Artigo em Inglês | MEDLINE | ID: mdl-33920900

RESUMO

More perceived physical fatigability and poor diet quality are associated with impairments in physical function in older adults. However, the degree to which more perceived fatigability explains the association between poor diet quality and low physical function is unknown. We examined this relationship in 122 (66F, 56M) of the oldest-old participants from the Geisinger Rural Aging Study (GRAS). We used 24-h dietary recalls to assess the Healthy Eating Index (HEI), the Pittsburgh Fatigability Scale (PFS, 0-50) to assess perceived physical fatigability, and the PROMIS Physical Function 20a* to assess physical function. We grouped participants into three age categories: 80-84 (n = 51), 85-89 (n = 51), and 90+ (n = 20) years.
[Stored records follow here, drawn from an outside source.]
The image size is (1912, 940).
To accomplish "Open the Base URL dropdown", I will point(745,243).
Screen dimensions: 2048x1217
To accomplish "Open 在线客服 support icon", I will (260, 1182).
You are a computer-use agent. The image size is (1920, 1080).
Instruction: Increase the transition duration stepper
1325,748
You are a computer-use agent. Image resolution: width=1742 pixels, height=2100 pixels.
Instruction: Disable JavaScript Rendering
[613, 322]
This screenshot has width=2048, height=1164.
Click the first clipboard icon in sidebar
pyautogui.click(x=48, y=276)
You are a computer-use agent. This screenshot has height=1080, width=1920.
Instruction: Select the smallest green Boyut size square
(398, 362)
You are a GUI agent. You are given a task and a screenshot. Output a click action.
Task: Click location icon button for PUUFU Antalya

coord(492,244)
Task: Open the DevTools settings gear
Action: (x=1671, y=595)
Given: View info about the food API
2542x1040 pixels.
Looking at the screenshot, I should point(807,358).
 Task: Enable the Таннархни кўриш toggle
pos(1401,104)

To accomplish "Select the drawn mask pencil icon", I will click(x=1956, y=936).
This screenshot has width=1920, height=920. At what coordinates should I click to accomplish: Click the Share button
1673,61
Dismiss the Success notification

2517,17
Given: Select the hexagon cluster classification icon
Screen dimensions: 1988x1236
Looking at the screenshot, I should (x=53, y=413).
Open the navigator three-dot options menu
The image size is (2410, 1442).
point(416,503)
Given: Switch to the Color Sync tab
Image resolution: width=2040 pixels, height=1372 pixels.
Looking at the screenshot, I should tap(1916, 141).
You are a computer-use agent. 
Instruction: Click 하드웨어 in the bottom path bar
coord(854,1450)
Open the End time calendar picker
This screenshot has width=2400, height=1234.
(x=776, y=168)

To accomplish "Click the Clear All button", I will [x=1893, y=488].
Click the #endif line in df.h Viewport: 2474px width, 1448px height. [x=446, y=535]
Multiple linear regression revealed that a lower HEI was associated with higher PFS Physical score after adjusting for age group, sex, body mass index, and the number of medical conditions (p = 0.001). Several macro- and micro-nutrient intakes were also lower in those reporting more (≥15) compared to less (<15) perceived physical fatigability. Mediation analysis revealed that PFS Physical scores explained ~65% (p = 0.001) of the association between HEI total score and PROMIS19 Physical Function score. Poor diet quality may contribute to more perceived physical fatigability, which could exacerbate impairments in the oldest-old's physical function.